Families in which one spouse is an Israeli spouse and the other is a Gazan (hereinafter: divided-families), found themselves in an unacceptable situation, where part of the family became dependent upon a military permit in order to reside in their home in Gaza. HaMoked made great efforts to arrive at an arrangement allowing Israelis from divided-families to keep on maintaining both an adequate family life in Gaza, and their ties with their families in Israel. Under the procedure formulated thereby, the Israeli spouses were given three-month permits of stay in Gaza, extendible at the Erez District Coordination Office. In September 2000, with the outbreak of the second intifada, Israel suspended the procedure and imposed various restrictions on the entry into Gaza of members of divided-families, among them, making entry conditional on continuous presence for various periods.

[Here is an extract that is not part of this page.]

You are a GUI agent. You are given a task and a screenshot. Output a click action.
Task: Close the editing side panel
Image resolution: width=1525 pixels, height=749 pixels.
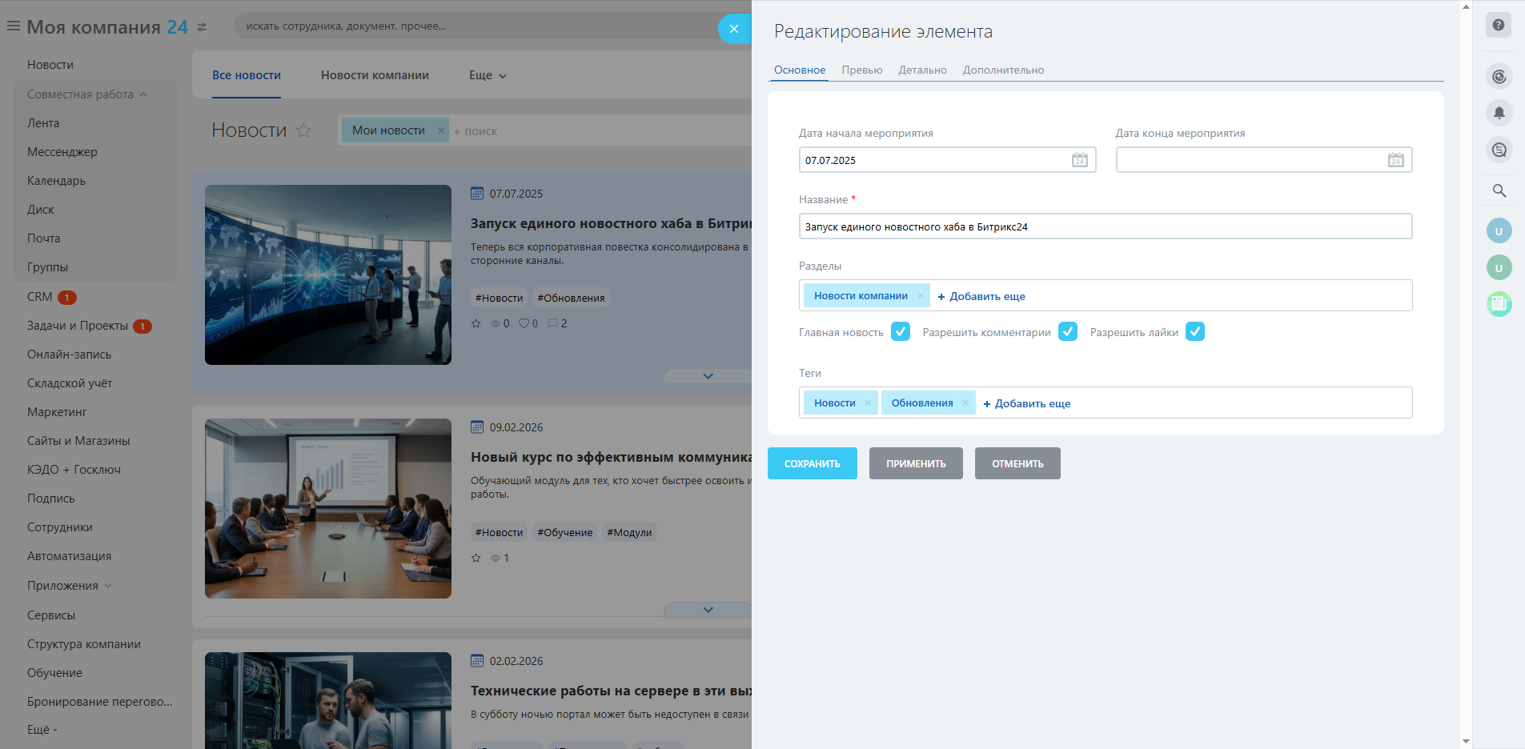click(x=734, y=29)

In March 2004 Israel began to demand from Israelis entering into Gaza that they sign a document whereby they pledge not to return to Israel for a period of three months. This constituted a violation of both international law (article 12 of International Covenant on Civil and Political Rights, 1967) and of Basic Law: Human Dignity and Liberty (article 6). The order was revoked following HaMoked and Adalah's joint petition to the High Court of Justice (HCJ 5076/04).

 

Even after the closing of the Gaza Strip to entry by Israelis in 1994, Israel allowed Israeli citizens and residents to enter during the Muslim holidays of Eid al-Fitr and Eid al-Adha and the Christian holidays of Christmas and Easter. The holiday visits were the only opportunities throughout the year for the rare family meetings. During the second intifada, Israel stopped this custom. Following several interventions by HaMoked and petitions to the HCJ, in the framework of the Abajian case (HCJ 10043/03), the state undertook to allow the holiday visits and it was even agreed that if the visits would not take place for whatever reason, they would be rescheduled to a later date. Nonetheless, in recent years, almost every holiday, HaMoked had to petition the HCJ to get the state to uphold its commitment. The state also guaranteed it would allow Israeli residents and citizens to enter Gaza in cases where "an exceptional humanitarian need exists" provided it concerns an immediate relative, however, in such cases also, the state does not uphold its obligation.

 

On September 12, 2005, the forces of the Israeli military withdrew from the Gaza Strip and all military orders relating to the Gaza Strip were cancelled including the order banning entry to Gaza, but in reality, no substantial change followed–under the Disengagement Implementation Law, Israelis were banned from entry to Gaza, and the authority to issue entry permits to Gaza was given to the GOC Southern Command, subject to the instructions of the Minister of Defense. The criteria for granting permits remained the same as it was before the disengagement, but permits are given sparingly. It should be noted here that in HaMoked's view, the ban on entry to Gaza by Israelis for the purpose of visits to their spouses, children and families, in fact exceeds the purpose and essence of the Disengagement Law. The Law was intended only to allow the implementation of the disengagement plan and to prevent entry of settlers and other Israeli who might disrupt the implementation.

 

Israel's official stance is that its residents and citizens do not have a vested right of entry into Gaza. Israel claims that entry to Gaza Strip areas requires by law the approval of the GOC southern Command, and whenever entry permit is refused, it does not constitute a breach of freedom of movement, deriving from Basic Law: Human Dignity and Liberty. Such a perception ignores the close ties between areas of Israel and Gaza–a historical tie, which despite having been broken for 19 years following the 1948 war, was been revived by Israel after 1967. This stance also disregards the human rights which stem from the familial, social, cultural and ethnic ties between Palestinians who live in Israel and their kindred in the Gaza Strip. But perhaps the entire purpose of the Israeli policy is to weaken and sever these ties.